> [Work instruction]
Quote, word for word, the line containing "Where should I" and all lines that follow it to the end of the records, with no pictures.

> [Dataset excerpts]
_____

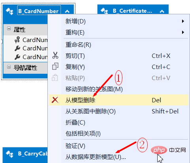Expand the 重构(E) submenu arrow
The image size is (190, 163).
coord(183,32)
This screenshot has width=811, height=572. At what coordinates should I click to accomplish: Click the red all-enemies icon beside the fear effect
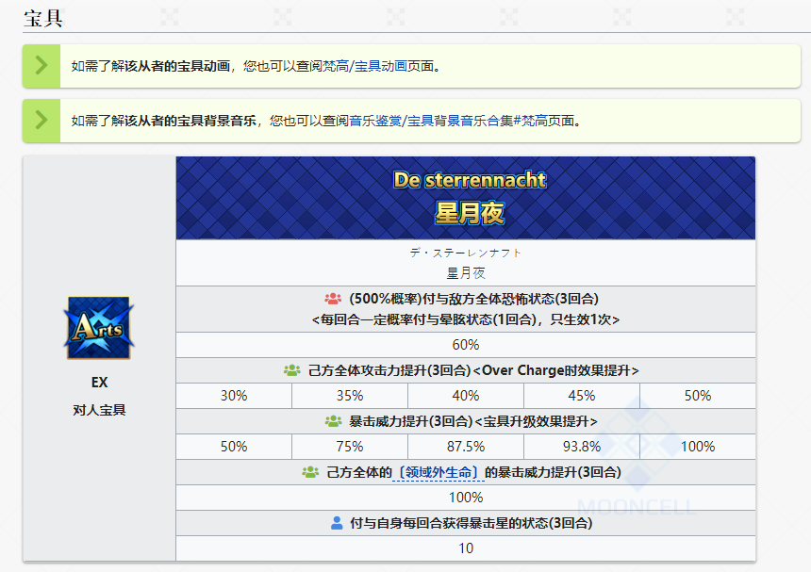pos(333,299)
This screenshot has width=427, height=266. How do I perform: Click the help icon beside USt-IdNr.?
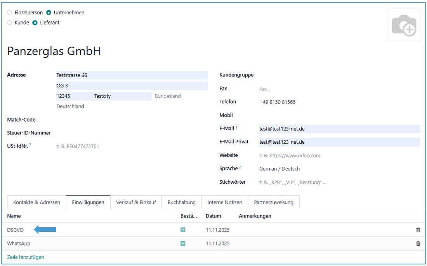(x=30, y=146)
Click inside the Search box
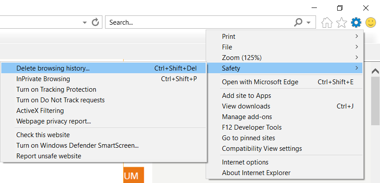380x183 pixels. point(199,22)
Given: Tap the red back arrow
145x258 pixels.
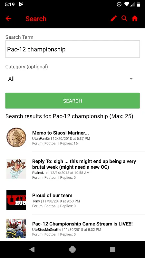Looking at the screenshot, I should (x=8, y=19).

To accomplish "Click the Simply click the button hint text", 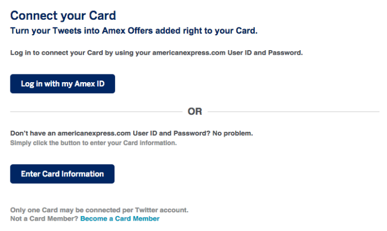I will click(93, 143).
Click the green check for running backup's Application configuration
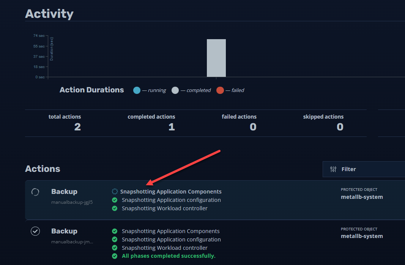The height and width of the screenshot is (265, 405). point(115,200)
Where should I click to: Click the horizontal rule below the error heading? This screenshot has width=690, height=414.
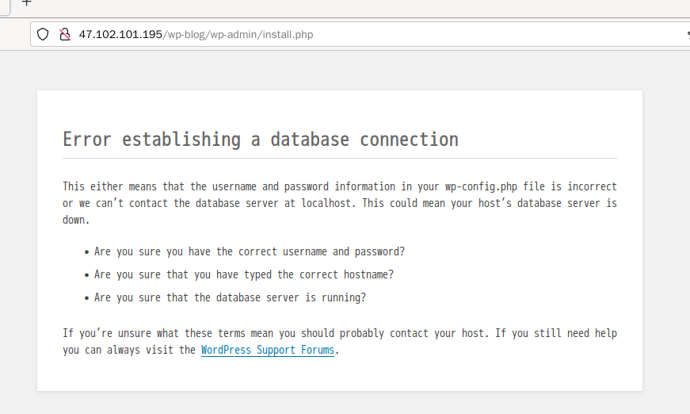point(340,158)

_____

> [Exercise response]
Where should I click to: Click the horizontal rule below the error heading? This screenshot has width=690, height=414.
point(340,158)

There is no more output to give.